Il poker online nel Decreto sulla salute del ministro Renato Balduzzi

Il poker online fa parte dei giochi, un punto del Decreto Balduzzi che vede vari provvedimenti a tutela della salute delle persone. Questo decreto, già precedentemente discusso dal Consiglio dei Ministri la scorsa settimana, era stato esaminato ma poi aveva visto un rinvio della discussione direttamente dal presidente Mario Monti, per alcune eccezioni sollevate.

Adesso il decreto sotto forma di proposta di legge presentato dal Ministro della Sanità, è stato approvato e deve essere esaminato da Giorgio Napolitano. Se verrà approvato anche da Napolitano, ci saranno importanti novità relative agli spot pubblicitari di tutti i giochi finalizzati ad una vincita in denaro (quindi anche il poker online), che dovranno rispettare alcune regole.

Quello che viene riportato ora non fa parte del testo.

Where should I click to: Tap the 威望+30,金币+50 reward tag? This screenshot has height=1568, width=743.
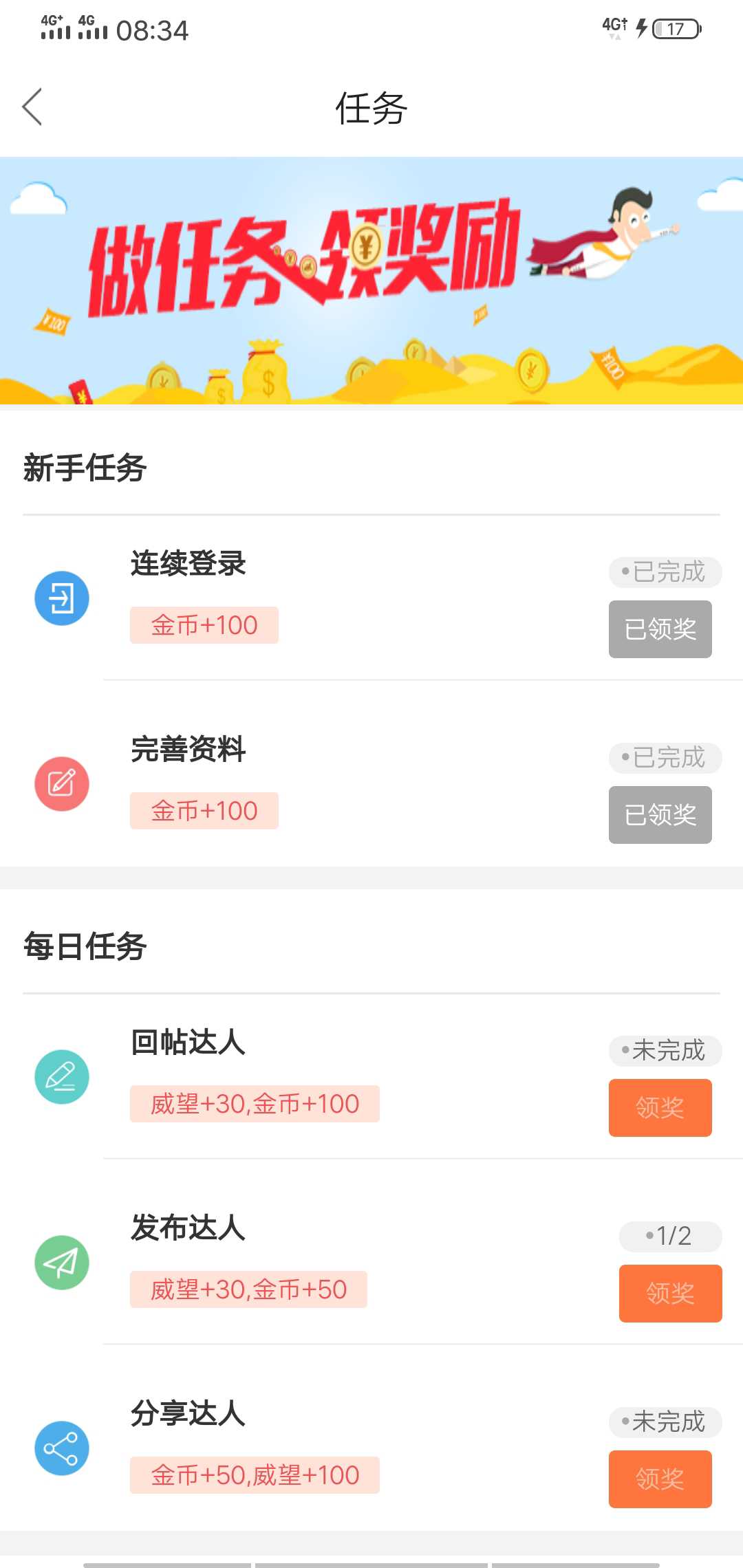(x=248, y=1289)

Il punto del Decreto Balduzzi relativo ai giochi

Ecco la parte del testo concernente i giochi, presente nella proposta di legge ora in mano a Napolitano:

“Sono vietati messaggi pubblicitari concernenti il gioco con vincite in denaro nel corso di trasmissioni televisive o radiofoniche e di rappresentazioni teatrali o cinematografiche rivolte prevalentemente ai giovani. Sono altresì vietati messaggi pubblicitari concernenti il gioco con vincite in denaro su giornali, riviste, pubblicazioni, durante trasmissioni televisive e radiofoniche, rappresentazioni cinematografiche e teatrali, nonché via internet nei quali si evidenzi anche solo uno dei seguenti elementi: a) incitamento al gioco ovvero esaltazione della sua pratica; b) presenza di minori; c) assenza di formule di avvertimento sul rischio di dipendenza dalla pratica del gioco, nonché dell'indicazione della possibilità di consultazione di note informative sulle probabilità di vincita pubblicate sui siti istituzionali dell'Amministrazione Autonoma dei Monopoli di Stato e, successivamente alla sua incorporazione ai sensi della legislazione vigente, dalla Agenzia delle Dogane e dei Monopoli, nonché dei singoli concessionari ovvero disponibili presso i punti di raccolta dei giochi.”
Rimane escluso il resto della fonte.